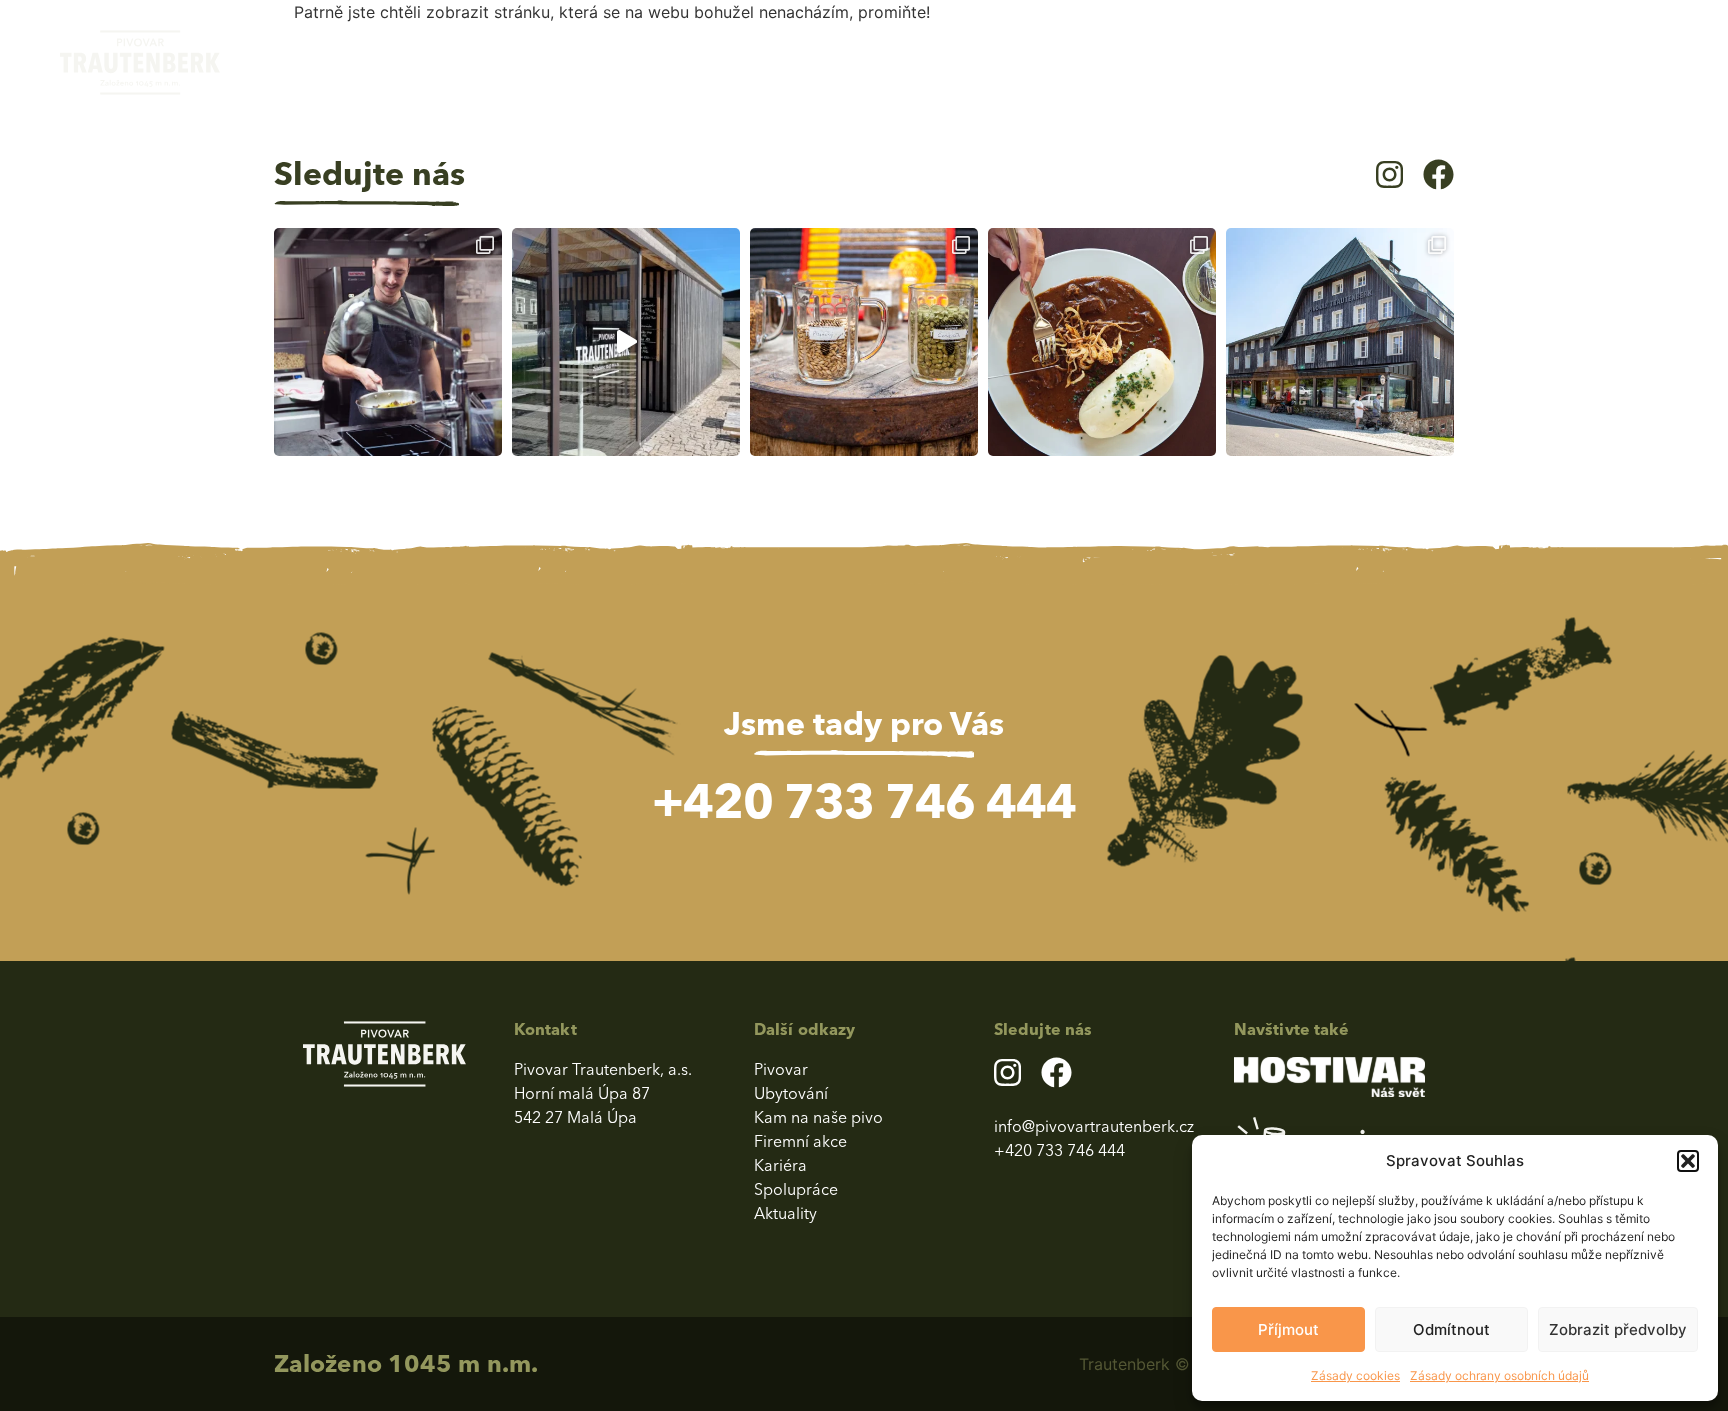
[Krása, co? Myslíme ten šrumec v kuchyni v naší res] (388, 342)
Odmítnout (1451, 1329)
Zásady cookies (1355, 1375)
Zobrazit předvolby (1618, 1329)
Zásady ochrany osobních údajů (1499, 1375)
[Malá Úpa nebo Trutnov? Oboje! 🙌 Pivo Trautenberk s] (1340, 342)
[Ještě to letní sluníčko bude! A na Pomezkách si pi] (626, 342)
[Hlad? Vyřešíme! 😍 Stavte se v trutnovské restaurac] (1102, 342)
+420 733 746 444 (864, 800)
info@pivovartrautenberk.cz (1094, 1126)
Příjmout (1288, 1329)
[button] (1688, 1161)
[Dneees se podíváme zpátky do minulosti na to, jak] (864, 342)
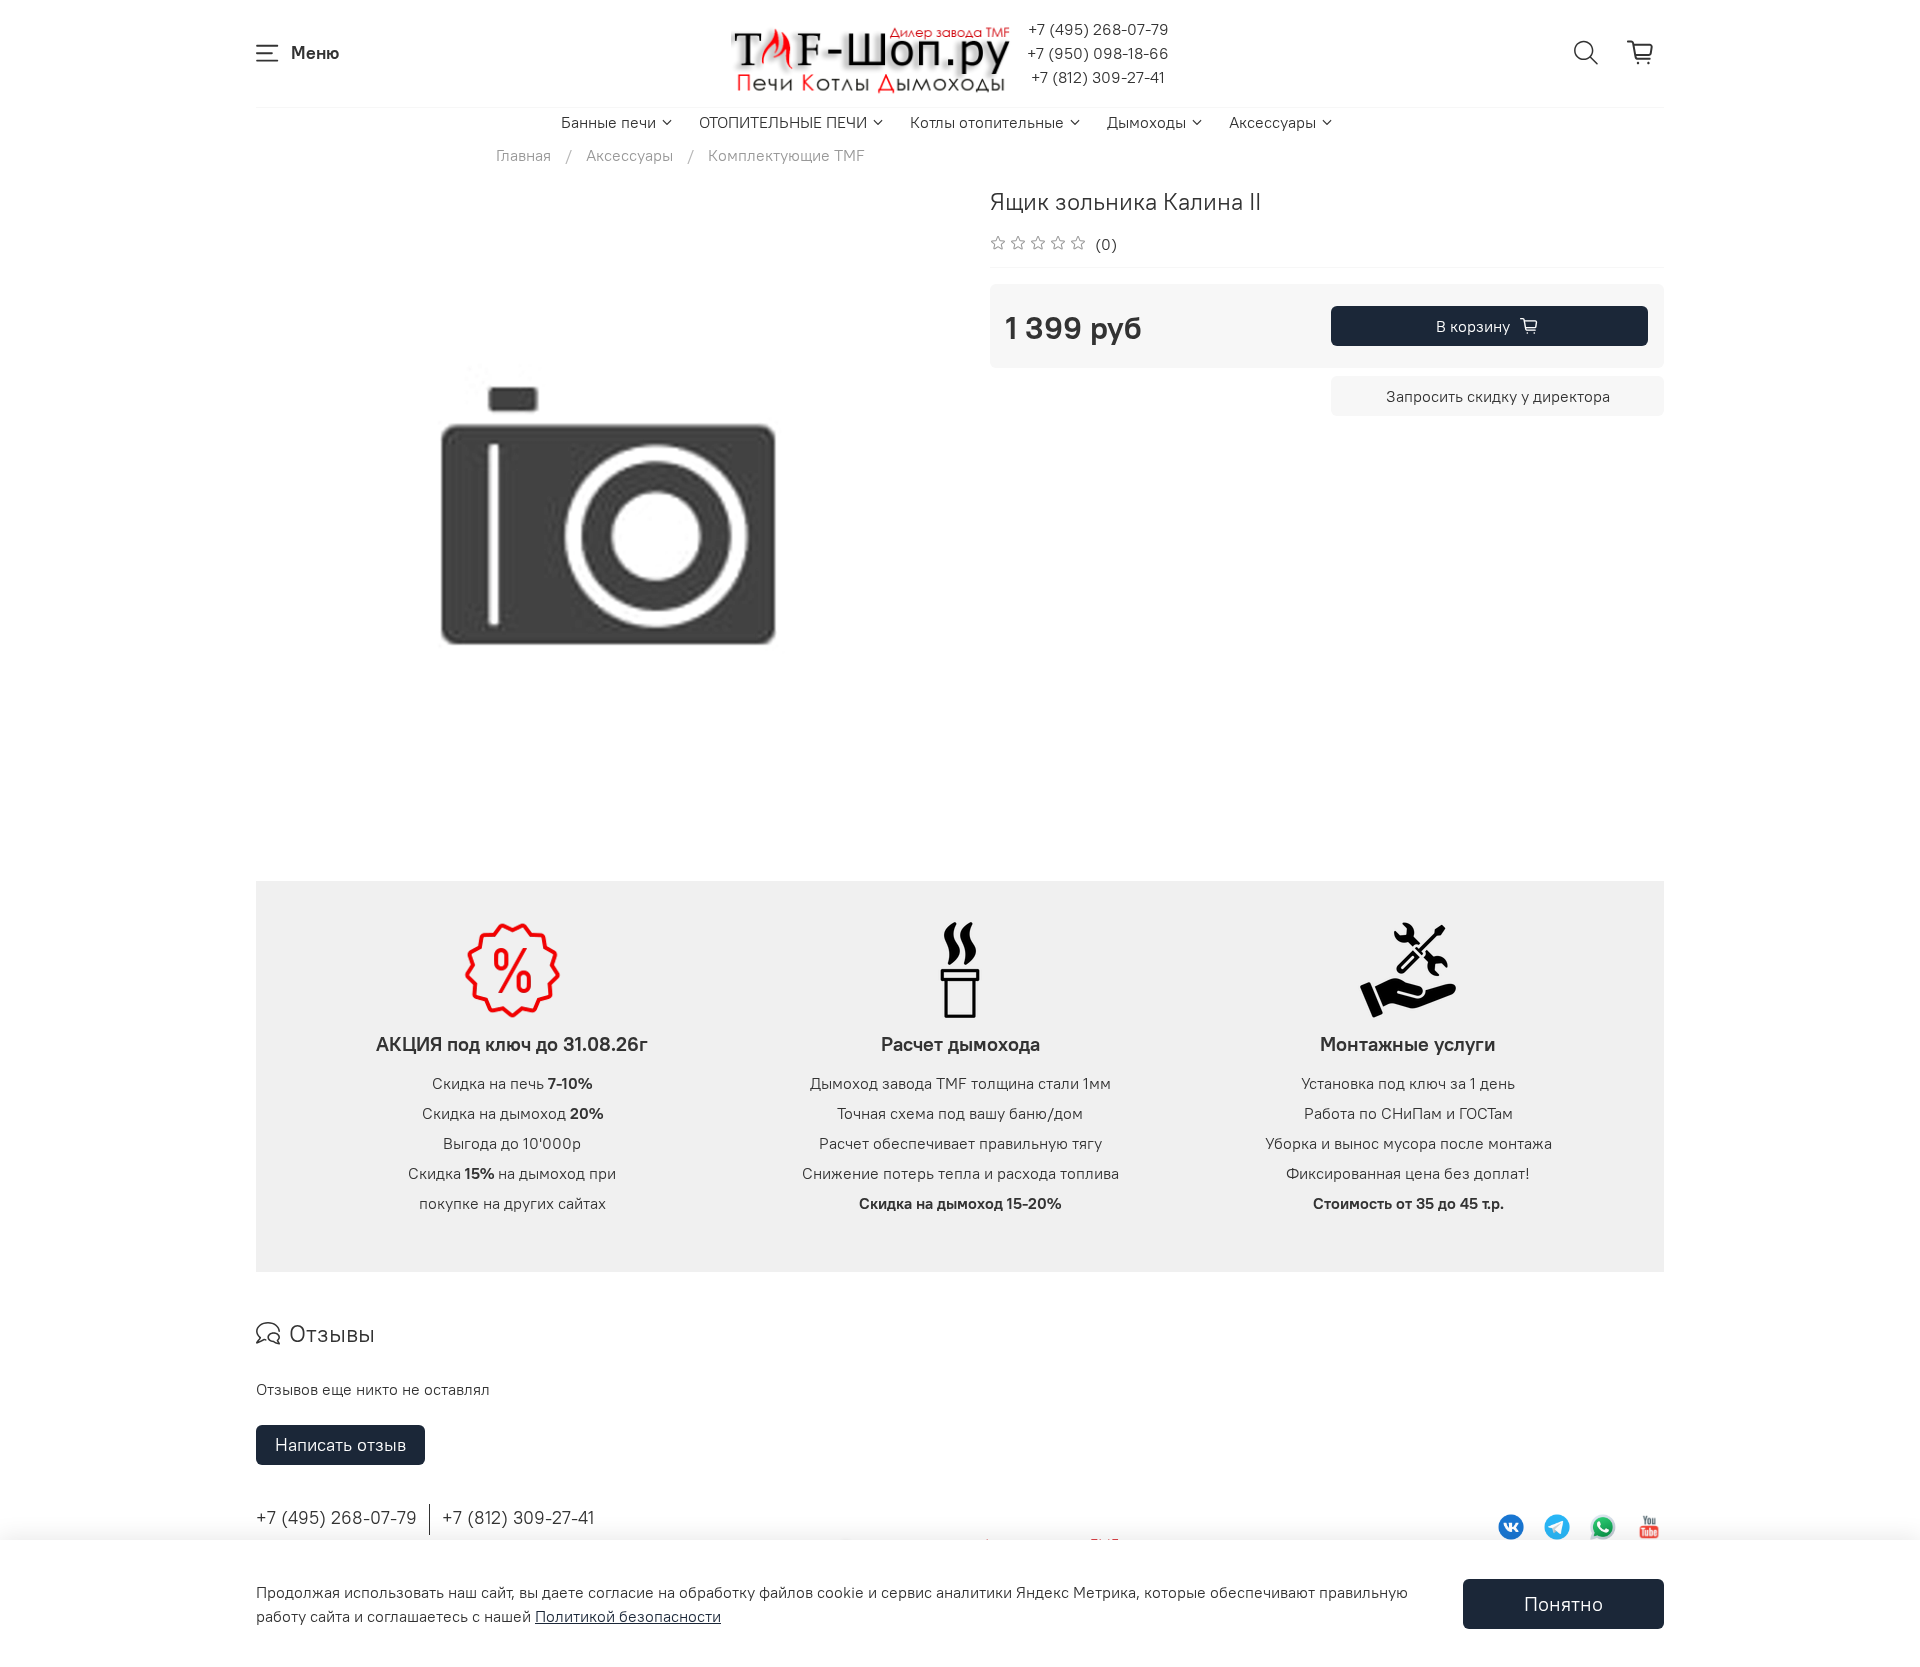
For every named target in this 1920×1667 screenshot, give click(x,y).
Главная (523, 155)
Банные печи (608, 122)
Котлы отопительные (987, 122)
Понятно (1563, 1603)
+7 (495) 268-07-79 (1098, 29)
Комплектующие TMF (786, 155)
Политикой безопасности (628, 1616)
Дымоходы (1146, 122)
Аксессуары (1272, 122)
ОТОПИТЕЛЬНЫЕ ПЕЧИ (783, 122)
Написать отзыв (340, 1444)
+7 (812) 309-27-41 (1098, 77)
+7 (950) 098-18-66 (1098, 53)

**TASK BRIEF**
Every line of the listing that holds "Zásady" is to be counted; give only the resulting number.

**YOUR RESPONSE**
2